# Best site to buy SX OS License via Credit Card



## shado9573 (Feb 6, 2019)

Hello guys,
I do not own a paypal account since im in asia.
So i am forced to use my credit card.
Does anyone know a good site to buy sx os license via credit card?
If so then please link a site.
Ive asked a few sites but most of them prefer paypal.


----------



## Deleted User (Feb 6, 2019)

shado9573 said:


> Hello guys,
> I do not own a paypal account since im in asia.
> So i am forced to use my credit card.
> Does anyone know a good site to buy sx os license via credit card?
> ...




Bought one today on EBAY and was instant.


----------



## shado9573 (Feb 6, 2019)

ModderFokker619 said:


> Bought one today on EBAY and was instant.


I cant use ebay or amazon without using a 3rd party seller thats the problem.
I dont think my credit card would work.
And unfortunately i recently deactivated my UK credit cards just recently which i think was a mistake considering I didnt need em.
Thats why kinda hard and most official resellers are a pain since they prefer paypal.


----------



## ephrem64 (Feb 6, 2019)

shado9573 said:


> Hello guys,
> I do not own a paypal account since im in asia.
> So i am forced to use my credit card.
> Does anyone know a good site to buy sx os license via credit card?
> ...



Hi I bought my code from modchipsdirect


----------



## 0000ff (Feb 6, 2019)

I thought you could make PayPal payments with a credit card without an account...

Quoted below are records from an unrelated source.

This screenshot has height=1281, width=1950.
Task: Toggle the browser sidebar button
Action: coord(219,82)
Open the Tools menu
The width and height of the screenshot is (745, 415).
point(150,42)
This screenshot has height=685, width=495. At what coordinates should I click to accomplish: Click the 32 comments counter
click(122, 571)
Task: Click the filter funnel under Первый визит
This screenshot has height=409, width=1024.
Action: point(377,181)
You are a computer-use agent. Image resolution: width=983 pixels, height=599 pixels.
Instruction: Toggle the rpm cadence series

https://www.paypal.com/us/webapps/mpp/account-optional


----------



## shado9573 (Feb 6, 2019)

ephrem64 said:


> Hi I bought my code from modchipsdirect


Im seeing that site right now?
Im considering buying from them.
How long did it take for you to get the code?
and do they respond to emails at all? 
Recommend them ?


0000ff said:


> I thought you could make PayPal payments with a credit card without an account...
> 
> https://www.paypal.com/us/webapps/mpp/account-optional


Where i Live in ASIA. PAYPAL is currently unsupported over here atm. So i am forced to use my credit card with international transactions enabled.


----------



## ephrem64 (Feb 6, 2019)

shado9573 said:


> Im seeing that site right now?
> Im considering buying from them.
> How long did it take for you to get the code?
> and do they respond to emails at all?
> ...



It took about 9 hours to get the code.
Which felt like a lifetime


----------



## linuxares (Feb 6, 2019)

https://www.shop01media.com/ - them. They're really professional and official partner to TX.


----------



## shado9573 (Feb 6, 2019)

linuxares said:


> https://www.shop01media.com/ - them. They're really professional and official partner to TX.

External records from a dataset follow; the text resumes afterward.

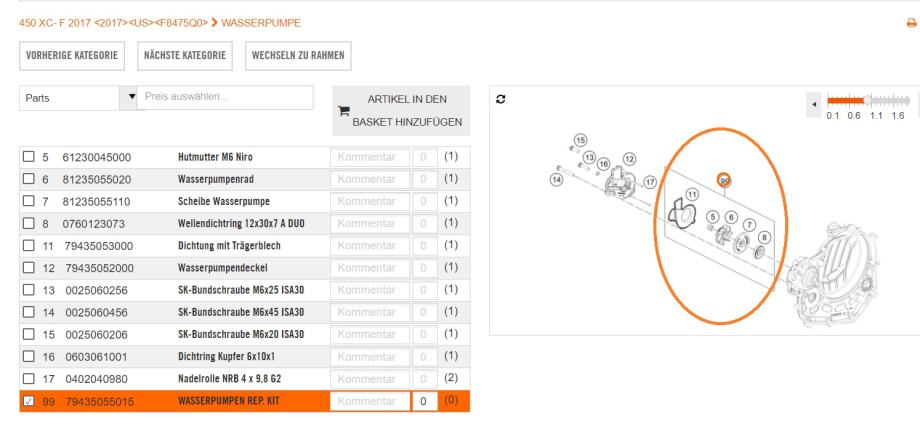The width and height of the screenshot is (920, 447).
Task: Select part callout 8 in the diagram
Action: tap(765, 237)
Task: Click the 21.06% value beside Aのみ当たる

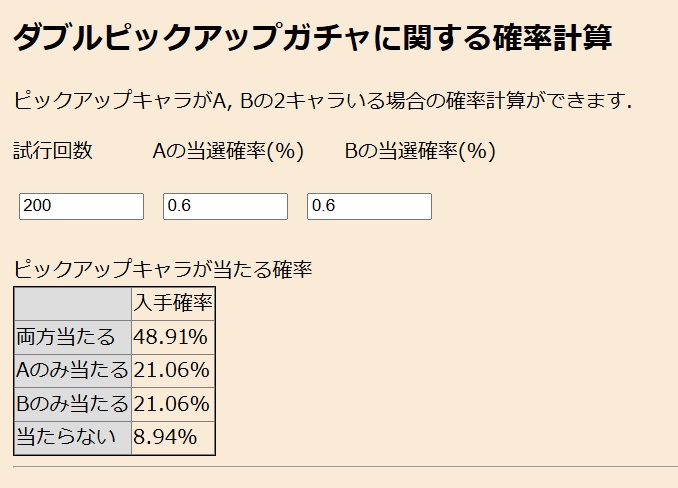Action: [171, 371]
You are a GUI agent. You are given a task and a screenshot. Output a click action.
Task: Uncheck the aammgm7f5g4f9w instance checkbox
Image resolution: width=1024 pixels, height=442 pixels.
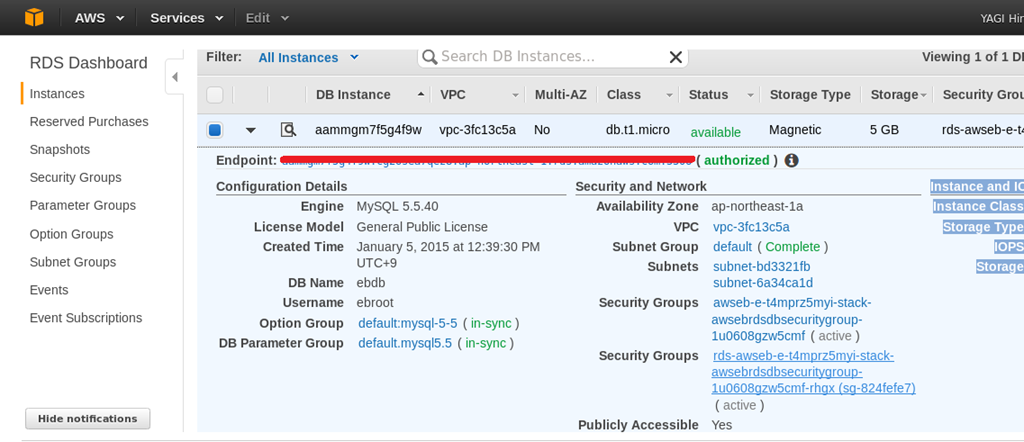[215, 130]
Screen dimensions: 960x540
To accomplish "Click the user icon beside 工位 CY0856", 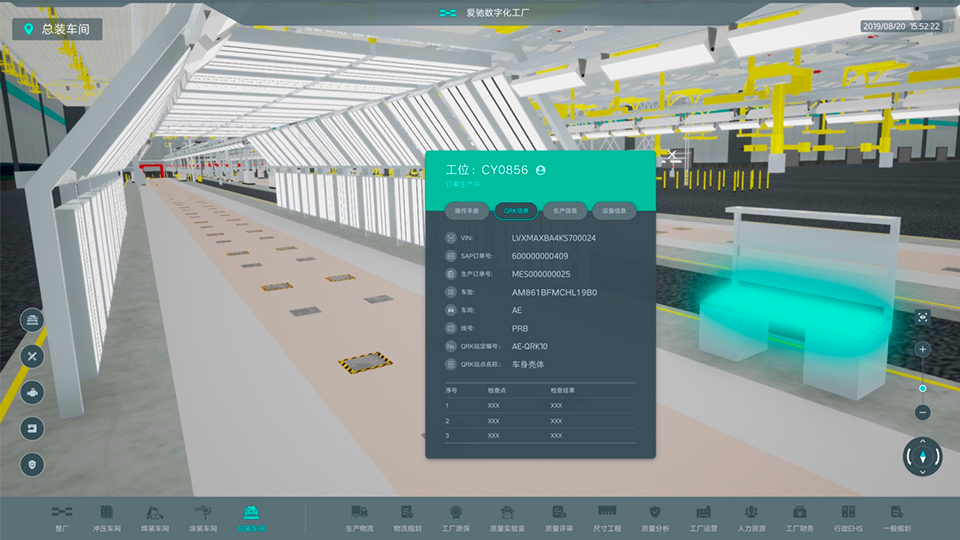I will [541, 170].
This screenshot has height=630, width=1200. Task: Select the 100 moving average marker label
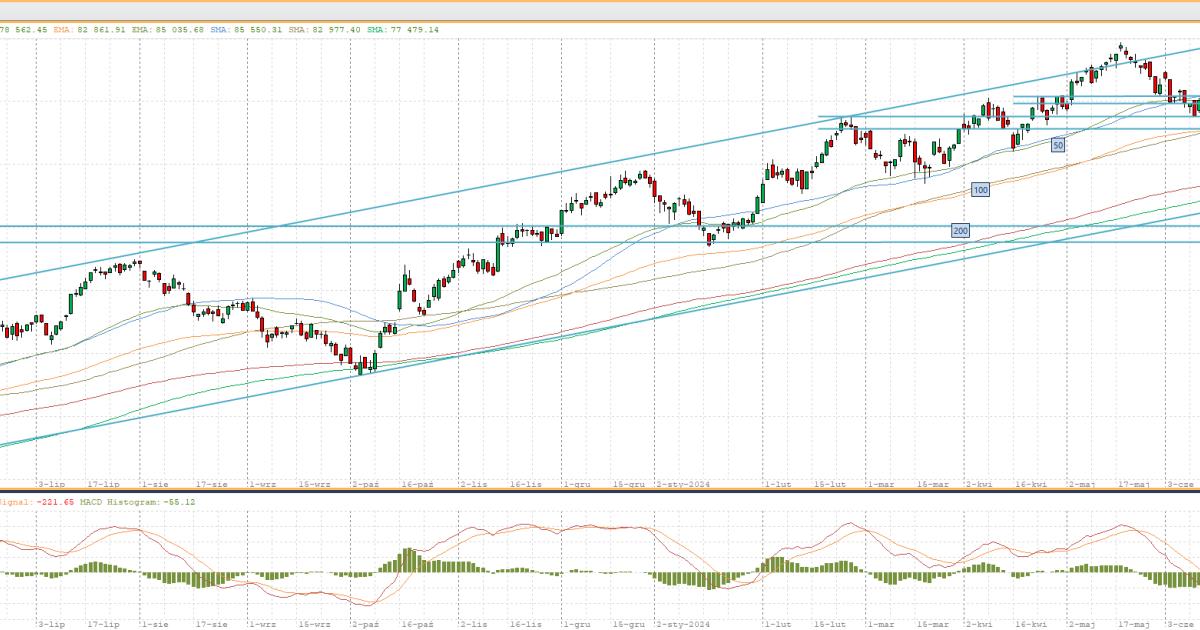coord(980,189)
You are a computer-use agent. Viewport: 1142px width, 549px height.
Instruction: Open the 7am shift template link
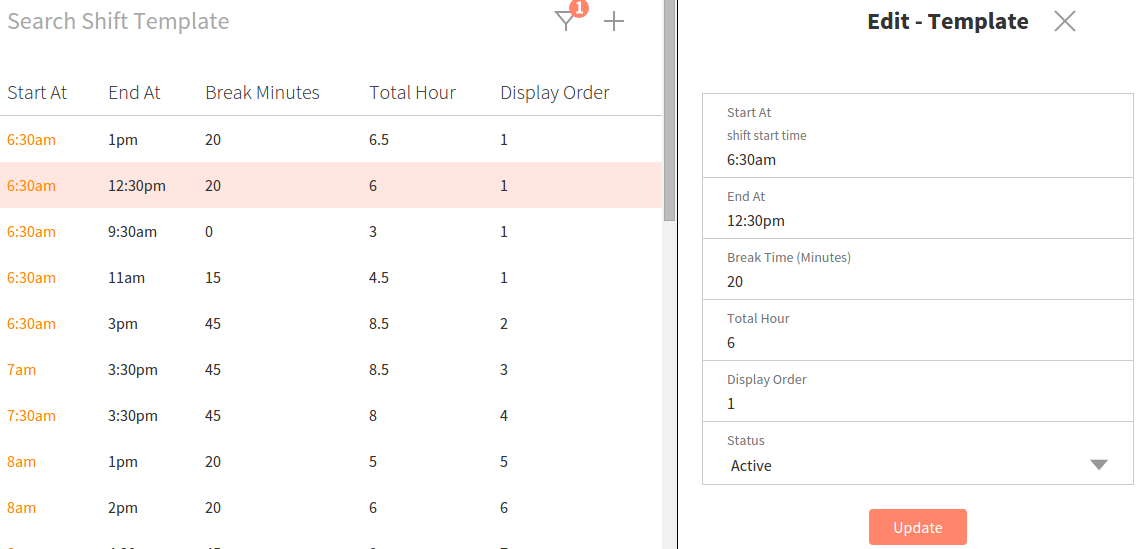pyautogui.click(x=22, y=370)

Whats your experience with them.
I wanna know about different sites and not getting paranoid about not getting SX OS license.
Time duration of delivery of code?


----------



## PyroGoat (Feb 6, 2019)

shado9573 said:


> Im seeing that site right now?
> Im considering buying from them.
> How long did it take for you to get the code?
> and do they respond to emails at all?
> Recommend them ?



I can't vouch for speed of code delivery because I've only purchased pro dongles from them, but usually shipped physically products within 24 hours. They were responding to emails same day during pre-order customs delay issues. Code might not be INSTANT but I would recommend, at least for US people getting pro dongles.


----------



## JoeBloggs777 (Feb 6, 2019)

shado9573 said:


> Whats your experience with them.
> I wanna know about different sites and not getting paranoid about not getting SX OS license.
> Time duration of delivery of code?



i cant tell you about how long it will take to get a code, but many people on here bought their SX Pro from them, also they've been going many years.


----------



## linuxares (Feb 6, 2019)

shado9573 said:


> Whats your experience with them.
> I wanna know about different sites and not getting paranoid about not getting SX OS license.
> Time duration of delivery of code?


Used them 4-5 times. Never had an issue. But only physical devices.


----------



## DaveLister (Feb 6, 2019)

Personally I would never give any website my card details . If they don't take PayPal I don't purchase .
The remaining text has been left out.